● **Data in this exercise**
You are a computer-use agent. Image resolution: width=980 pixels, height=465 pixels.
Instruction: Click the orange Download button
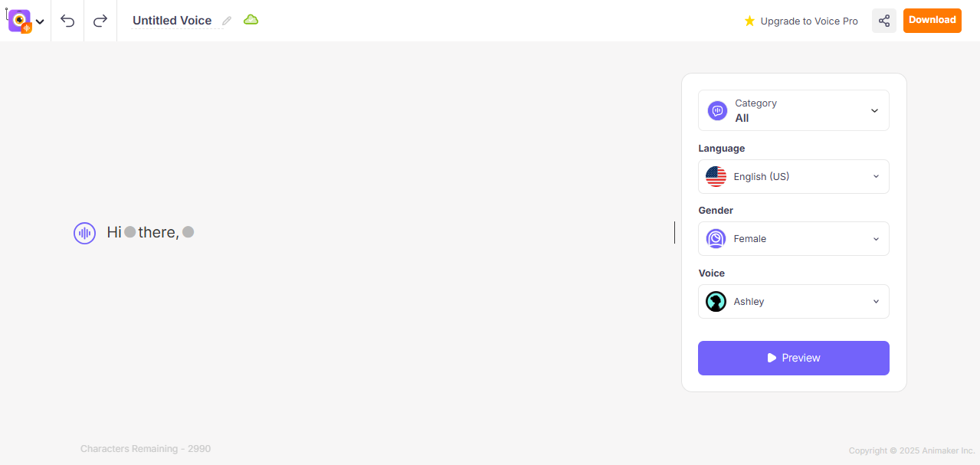coord(932,20)
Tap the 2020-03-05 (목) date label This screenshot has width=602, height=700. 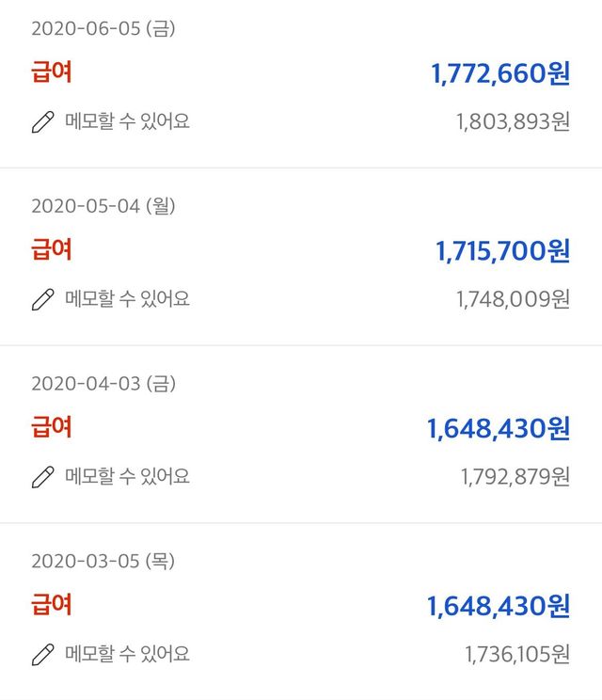pyautogui.click(x=103, y=561)
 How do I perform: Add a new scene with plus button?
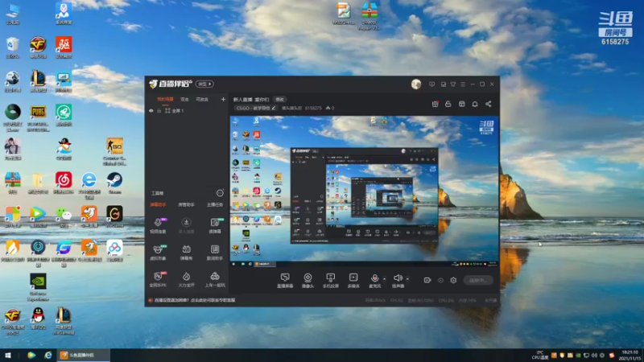[223, 99]
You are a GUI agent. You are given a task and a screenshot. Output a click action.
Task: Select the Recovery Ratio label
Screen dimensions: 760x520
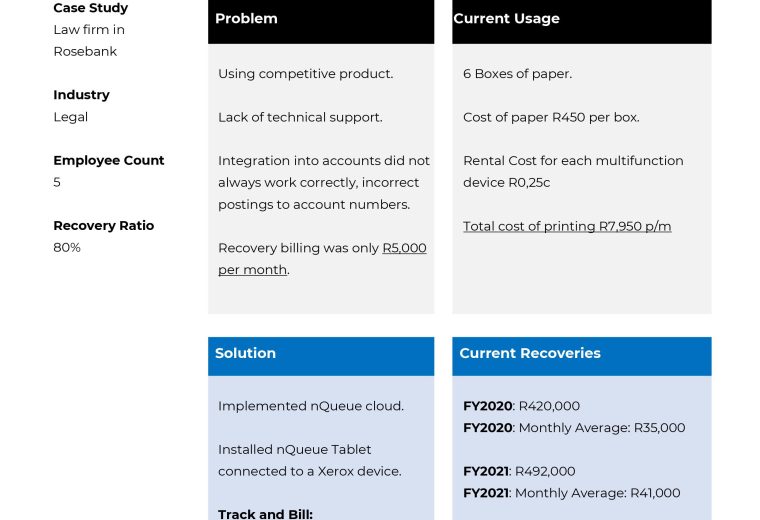pyautogui.click(x=103, y=226)
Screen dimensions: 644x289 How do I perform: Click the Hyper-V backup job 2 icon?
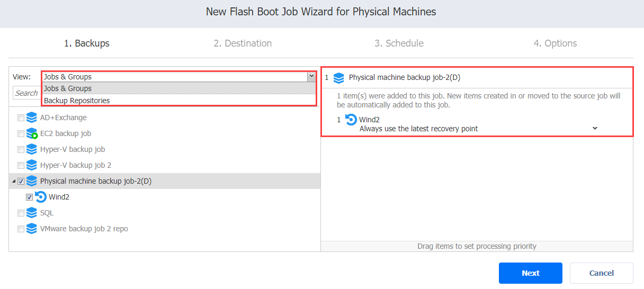31,165
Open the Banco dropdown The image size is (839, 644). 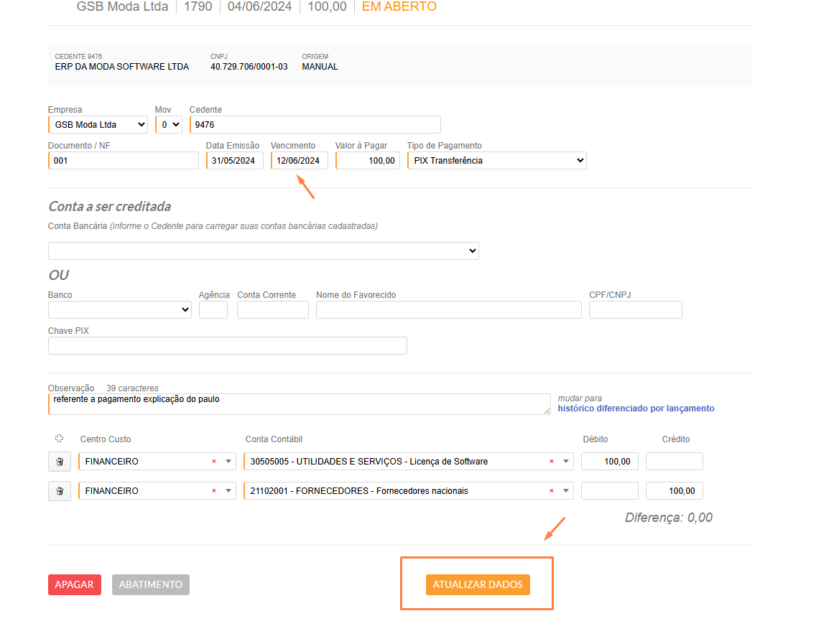click(x=119, y=309)
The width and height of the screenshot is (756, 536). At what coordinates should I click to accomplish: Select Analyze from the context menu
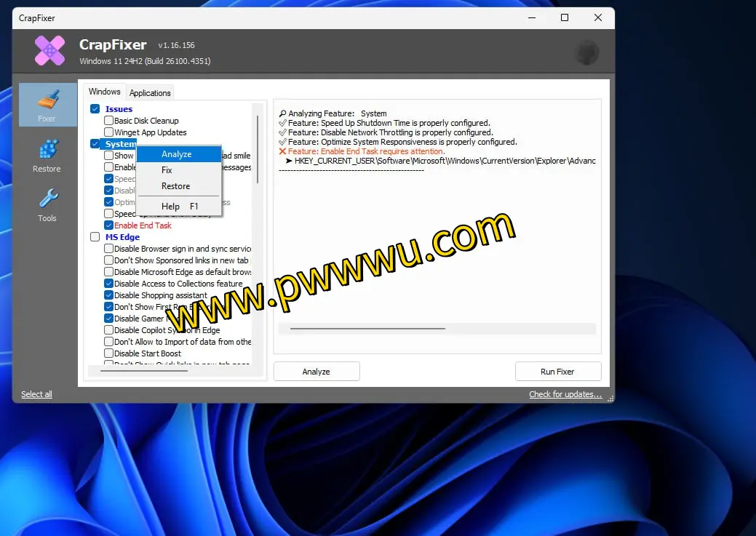pyautogui.click(x=176, y=153)
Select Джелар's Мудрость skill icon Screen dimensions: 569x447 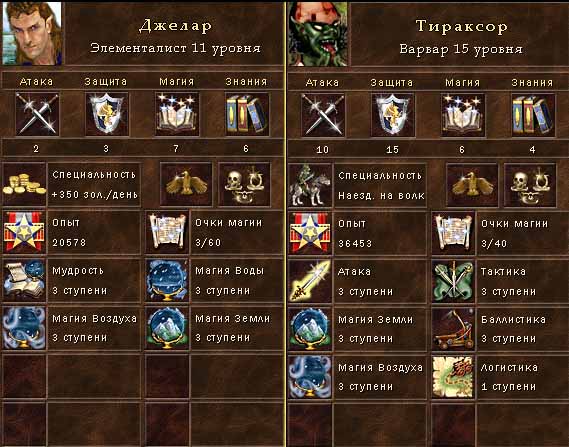pos(24,280)
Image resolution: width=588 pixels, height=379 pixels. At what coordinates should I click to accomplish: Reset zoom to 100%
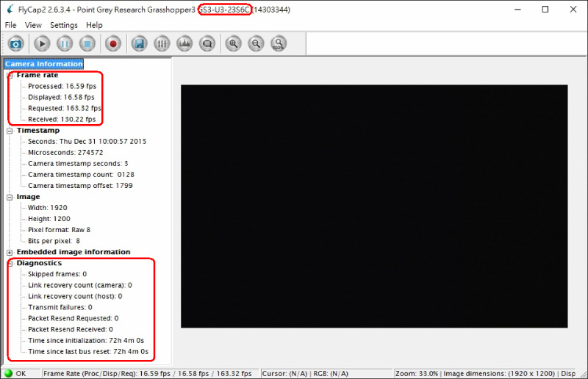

● **Exercise details**
Would you please return all lines from the listing above that contain "pixels"?

● **Problem solution**
You are a computer-use agent. Image resolution: width=980 pixels, height=465 pixels.
Image resolution: width=588 pixels, height=379 pixels. At what coordinates should I click to accomplish: Reset zoom to 100%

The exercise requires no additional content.